Before moving on to the replies she read once more the letter she’d posted, conscious it could be read by anyone in the world.

I am new to this, so please be patient with me.

I’m a newly-discovered sub. Not realising I am submissive actually made me a victim through a lifetime of destructive and controlling relationships where I was dominated, controlled and ruled by fear. It is therefore with some surprise that I am only just admitting to discovering within a deep aching need to be controlled and dominated and to be submissive... but with love, and within a safe, protective, trusting, understanding environment.

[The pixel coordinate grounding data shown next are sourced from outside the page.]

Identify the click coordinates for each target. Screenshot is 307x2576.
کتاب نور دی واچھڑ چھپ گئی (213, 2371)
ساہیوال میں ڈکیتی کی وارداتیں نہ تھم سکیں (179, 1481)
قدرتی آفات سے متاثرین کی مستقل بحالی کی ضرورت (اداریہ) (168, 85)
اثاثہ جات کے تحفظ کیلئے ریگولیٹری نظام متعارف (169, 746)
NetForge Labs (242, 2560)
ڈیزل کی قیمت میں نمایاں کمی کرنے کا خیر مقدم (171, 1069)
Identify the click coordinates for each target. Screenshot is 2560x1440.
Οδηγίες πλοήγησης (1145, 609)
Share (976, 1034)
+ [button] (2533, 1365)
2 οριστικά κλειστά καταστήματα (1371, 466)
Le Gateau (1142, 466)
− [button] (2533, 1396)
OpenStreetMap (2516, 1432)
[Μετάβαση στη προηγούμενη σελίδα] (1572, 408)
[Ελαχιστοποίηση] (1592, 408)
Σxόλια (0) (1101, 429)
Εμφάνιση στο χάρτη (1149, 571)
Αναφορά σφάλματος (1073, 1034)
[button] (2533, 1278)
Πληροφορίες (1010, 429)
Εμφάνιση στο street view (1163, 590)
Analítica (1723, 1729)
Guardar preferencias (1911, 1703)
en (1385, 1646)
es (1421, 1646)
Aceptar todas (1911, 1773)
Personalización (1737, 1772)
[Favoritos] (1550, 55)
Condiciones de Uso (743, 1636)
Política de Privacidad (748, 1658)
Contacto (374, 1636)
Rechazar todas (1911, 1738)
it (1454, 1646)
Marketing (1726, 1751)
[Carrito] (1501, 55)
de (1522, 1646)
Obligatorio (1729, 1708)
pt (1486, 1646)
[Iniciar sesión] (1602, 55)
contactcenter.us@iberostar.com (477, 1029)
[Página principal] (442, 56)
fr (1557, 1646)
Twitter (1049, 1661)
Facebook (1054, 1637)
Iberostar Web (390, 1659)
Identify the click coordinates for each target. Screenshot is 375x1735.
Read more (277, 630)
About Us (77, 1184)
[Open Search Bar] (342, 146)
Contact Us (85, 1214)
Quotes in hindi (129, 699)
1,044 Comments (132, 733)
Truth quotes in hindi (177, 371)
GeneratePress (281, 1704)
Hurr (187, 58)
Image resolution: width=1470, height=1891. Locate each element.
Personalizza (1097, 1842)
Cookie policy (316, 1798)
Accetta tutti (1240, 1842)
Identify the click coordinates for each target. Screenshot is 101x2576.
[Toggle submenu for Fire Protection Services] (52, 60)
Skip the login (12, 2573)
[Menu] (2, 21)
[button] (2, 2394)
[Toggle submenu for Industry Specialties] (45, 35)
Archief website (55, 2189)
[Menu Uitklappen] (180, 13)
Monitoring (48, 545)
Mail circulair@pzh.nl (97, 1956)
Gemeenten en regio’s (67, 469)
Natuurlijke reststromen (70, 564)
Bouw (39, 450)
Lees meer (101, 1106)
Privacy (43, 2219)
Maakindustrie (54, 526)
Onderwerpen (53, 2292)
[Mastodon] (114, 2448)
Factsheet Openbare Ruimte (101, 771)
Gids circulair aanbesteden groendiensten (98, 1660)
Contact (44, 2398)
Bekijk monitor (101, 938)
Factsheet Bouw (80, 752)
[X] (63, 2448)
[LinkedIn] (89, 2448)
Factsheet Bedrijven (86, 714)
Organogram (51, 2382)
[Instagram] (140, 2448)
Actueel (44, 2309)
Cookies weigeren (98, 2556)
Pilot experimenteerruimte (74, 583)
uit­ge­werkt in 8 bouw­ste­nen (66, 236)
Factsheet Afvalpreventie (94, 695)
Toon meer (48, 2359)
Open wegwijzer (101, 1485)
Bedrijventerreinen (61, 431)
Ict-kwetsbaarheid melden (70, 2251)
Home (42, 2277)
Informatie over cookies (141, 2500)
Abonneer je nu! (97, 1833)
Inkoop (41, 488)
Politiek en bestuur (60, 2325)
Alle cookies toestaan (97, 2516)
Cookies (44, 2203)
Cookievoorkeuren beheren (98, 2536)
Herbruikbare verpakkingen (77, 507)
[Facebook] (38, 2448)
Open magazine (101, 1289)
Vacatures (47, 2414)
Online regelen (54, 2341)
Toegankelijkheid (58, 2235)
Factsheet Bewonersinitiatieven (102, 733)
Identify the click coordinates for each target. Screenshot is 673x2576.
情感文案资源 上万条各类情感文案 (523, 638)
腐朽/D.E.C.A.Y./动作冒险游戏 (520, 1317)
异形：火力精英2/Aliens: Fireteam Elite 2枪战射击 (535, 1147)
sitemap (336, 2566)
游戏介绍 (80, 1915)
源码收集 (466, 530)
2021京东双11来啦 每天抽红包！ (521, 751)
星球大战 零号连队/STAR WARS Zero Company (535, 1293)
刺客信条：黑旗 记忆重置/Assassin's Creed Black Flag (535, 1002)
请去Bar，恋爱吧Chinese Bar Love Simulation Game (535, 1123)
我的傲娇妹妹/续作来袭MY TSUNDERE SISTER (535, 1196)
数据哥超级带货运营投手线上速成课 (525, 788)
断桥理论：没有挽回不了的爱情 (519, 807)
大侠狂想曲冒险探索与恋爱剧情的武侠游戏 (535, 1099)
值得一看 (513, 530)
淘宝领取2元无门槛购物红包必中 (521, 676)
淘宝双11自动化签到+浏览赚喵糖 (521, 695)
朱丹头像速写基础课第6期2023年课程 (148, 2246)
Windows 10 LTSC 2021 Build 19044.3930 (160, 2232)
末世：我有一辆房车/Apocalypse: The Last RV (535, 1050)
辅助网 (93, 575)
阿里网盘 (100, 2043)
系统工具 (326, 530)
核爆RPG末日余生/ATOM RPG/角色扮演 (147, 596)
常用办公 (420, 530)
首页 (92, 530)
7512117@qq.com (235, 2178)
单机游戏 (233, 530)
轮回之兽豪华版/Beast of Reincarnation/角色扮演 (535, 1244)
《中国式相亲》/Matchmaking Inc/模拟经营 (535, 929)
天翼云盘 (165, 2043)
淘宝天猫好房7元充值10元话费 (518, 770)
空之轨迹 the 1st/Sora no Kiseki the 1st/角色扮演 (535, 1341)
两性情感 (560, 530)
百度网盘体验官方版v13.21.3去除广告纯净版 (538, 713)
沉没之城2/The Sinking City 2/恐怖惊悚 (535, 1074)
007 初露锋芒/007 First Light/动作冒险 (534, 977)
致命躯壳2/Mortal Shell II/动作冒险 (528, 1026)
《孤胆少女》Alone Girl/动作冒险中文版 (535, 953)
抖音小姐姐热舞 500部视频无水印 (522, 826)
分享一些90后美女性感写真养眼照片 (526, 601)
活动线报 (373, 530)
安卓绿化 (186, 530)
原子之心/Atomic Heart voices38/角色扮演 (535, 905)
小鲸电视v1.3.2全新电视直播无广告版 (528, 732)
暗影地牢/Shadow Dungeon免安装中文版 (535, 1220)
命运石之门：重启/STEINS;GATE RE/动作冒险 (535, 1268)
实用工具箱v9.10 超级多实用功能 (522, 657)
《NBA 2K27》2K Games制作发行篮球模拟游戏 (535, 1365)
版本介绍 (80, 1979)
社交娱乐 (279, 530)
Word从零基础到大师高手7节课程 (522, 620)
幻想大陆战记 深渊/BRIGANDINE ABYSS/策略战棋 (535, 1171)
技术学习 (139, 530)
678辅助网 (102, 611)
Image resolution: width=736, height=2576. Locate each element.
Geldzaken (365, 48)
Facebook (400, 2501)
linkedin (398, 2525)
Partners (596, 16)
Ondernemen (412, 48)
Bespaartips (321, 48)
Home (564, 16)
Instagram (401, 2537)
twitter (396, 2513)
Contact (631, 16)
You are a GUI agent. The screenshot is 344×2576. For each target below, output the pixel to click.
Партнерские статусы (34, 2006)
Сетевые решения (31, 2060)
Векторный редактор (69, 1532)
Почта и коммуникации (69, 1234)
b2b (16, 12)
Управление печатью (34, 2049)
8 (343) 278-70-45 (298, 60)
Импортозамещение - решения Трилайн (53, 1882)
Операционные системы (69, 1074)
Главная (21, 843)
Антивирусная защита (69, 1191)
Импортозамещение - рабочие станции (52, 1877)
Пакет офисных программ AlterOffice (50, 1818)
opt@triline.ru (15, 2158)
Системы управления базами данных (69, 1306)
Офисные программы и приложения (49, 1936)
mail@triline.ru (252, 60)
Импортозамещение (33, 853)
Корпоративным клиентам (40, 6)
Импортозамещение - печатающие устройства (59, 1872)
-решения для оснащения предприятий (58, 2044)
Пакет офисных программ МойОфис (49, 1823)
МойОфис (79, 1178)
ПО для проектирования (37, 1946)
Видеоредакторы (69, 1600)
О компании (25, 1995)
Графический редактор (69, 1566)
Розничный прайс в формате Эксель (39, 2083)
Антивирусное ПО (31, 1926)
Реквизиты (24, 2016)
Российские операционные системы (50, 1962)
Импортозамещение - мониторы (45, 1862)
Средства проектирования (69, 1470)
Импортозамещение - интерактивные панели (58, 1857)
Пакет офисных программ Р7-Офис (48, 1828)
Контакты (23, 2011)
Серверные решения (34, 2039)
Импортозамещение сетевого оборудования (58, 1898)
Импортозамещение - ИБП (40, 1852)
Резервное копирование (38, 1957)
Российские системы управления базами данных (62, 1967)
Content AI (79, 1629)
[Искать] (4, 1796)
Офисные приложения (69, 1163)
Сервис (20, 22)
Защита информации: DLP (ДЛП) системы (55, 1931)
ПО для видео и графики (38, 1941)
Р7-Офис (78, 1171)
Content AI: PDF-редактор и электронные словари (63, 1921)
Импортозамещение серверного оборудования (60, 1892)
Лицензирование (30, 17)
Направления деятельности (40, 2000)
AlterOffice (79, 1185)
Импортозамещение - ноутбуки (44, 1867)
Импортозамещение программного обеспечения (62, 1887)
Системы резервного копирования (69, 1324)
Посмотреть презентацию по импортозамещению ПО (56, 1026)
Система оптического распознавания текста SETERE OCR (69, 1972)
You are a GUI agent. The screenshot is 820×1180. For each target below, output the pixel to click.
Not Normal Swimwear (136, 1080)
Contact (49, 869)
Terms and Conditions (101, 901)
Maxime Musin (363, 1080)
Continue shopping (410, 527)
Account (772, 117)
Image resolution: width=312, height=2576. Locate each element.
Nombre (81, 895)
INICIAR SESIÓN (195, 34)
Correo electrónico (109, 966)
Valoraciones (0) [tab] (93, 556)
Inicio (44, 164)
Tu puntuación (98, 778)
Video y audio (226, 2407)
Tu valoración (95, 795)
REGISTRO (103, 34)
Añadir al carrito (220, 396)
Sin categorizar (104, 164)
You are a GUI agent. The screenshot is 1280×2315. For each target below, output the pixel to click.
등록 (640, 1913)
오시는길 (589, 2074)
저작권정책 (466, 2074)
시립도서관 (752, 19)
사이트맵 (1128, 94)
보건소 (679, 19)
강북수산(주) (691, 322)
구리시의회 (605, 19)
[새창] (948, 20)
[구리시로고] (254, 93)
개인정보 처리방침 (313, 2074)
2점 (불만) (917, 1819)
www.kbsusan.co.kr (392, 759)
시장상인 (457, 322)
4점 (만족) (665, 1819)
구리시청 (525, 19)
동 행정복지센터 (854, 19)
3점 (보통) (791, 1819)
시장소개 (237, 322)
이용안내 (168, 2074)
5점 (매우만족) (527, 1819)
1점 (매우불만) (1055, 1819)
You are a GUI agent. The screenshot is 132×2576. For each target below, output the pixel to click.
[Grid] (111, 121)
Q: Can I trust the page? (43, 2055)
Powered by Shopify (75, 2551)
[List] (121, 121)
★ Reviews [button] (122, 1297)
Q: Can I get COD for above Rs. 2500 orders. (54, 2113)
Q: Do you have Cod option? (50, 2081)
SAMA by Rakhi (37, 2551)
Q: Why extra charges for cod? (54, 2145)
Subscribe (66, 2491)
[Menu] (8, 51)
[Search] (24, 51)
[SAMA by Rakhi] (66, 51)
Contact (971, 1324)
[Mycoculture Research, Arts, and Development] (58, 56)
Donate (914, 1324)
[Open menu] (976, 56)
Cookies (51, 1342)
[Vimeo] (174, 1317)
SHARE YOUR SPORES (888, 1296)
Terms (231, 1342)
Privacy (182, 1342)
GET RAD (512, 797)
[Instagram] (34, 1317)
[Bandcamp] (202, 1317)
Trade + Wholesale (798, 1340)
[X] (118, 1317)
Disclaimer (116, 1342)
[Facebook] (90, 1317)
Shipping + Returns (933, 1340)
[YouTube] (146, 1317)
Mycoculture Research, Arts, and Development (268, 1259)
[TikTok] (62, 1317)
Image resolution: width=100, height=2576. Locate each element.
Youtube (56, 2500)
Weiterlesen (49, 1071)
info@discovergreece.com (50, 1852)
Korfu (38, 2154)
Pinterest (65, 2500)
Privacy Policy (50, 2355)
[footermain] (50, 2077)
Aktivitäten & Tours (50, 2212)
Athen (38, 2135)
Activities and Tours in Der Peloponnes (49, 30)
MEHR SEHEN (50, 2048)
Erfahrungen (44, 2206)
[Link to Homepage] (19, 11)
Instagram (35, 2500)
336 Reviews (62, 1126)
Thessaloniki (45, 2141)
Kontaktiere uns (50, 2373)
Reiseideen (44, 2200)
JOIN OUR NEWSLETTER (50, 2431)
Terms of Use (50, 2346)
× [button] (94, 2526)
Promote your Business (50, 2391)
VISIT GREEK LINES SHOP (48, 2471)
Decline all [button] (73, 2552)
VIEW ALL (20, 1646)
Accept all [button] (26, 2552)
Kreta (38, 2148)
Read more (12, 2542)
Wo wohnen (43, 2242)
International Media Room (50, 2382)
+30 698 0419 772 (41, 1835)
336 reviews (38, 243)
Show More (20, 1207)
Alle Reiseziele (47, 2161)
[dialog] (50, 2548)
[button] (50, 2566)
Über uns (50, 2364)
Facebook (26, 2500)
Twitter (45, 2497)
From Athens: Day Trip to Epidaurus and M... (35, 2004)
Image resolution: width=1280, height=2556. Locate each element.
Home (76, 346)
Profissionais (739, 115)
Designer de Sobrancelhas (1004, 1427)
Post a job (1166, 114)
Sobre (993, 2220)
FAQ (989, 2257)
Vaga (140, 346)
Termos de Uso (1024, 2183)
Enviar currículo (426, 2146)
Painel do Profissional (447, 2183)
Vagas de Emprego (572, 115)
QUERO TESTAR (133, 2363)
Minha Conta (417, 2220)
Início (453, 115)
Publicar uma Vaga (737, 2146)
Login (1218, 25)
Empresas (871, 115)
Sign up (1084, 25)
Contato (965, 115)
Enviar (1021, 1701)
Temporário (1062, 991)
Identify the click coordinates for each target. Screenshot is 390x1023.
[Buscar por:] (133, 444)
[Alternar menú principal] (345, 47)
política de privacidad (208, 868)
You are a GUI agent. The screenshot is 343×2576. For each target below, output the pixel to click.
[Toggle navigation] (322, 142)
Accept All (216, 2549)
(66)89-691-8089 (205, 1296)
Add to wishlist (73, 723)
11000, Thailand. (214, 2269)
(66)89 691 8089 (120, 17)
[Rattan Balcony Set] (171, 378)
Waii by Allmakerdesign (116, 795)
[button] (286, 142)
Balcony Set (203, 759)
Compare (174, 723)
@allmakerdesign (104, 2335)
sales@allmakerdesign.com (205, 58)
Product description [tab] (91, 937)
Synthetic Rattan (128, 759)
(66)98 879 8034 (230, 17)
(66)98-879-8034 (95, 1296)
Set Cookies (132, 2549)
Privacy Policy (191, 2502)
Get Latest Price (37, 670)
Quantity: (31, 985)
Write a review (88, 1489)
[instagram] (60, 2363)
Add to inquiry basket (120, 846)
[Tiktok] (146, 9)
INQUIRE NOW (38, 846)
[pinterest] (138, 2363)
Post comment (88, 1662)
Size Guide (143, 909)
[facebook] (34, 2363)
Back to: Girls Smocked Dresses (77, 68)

I thought I was asking the impossible, until I happened upon this site. It is with some trepidation therefore that I take this first tentative step towards understanding this hidden ‘dark side’ of me, and just where it might lead.

To me this is not a game. I come with emotional baggage, fears and phobias resulting from a violent past. I have been trained to be obedient. I am used to being so open as to make myself vulnerable. My only fear is being hurt and having my trust betrayed over again.

I am not addicted to pain as some on this site seem to be, but only wish to give, to please, to be of service and to have someone else take control, with my best interests at heart. My character is one of submission. I wish only to be accepted just the way I am and to be allowed to be the person I am in safety.

I feel a growing need to be with someone who can learn alongside me, working with me, developing and growing and learning to fly beyond what is... to what could be, together.

I value your comments, suggestions and shared thoughts and feelings.

Pandora

She had thought long and hard about the right name to use. It seemed appropriate. She’d opened a new email box especially for any response.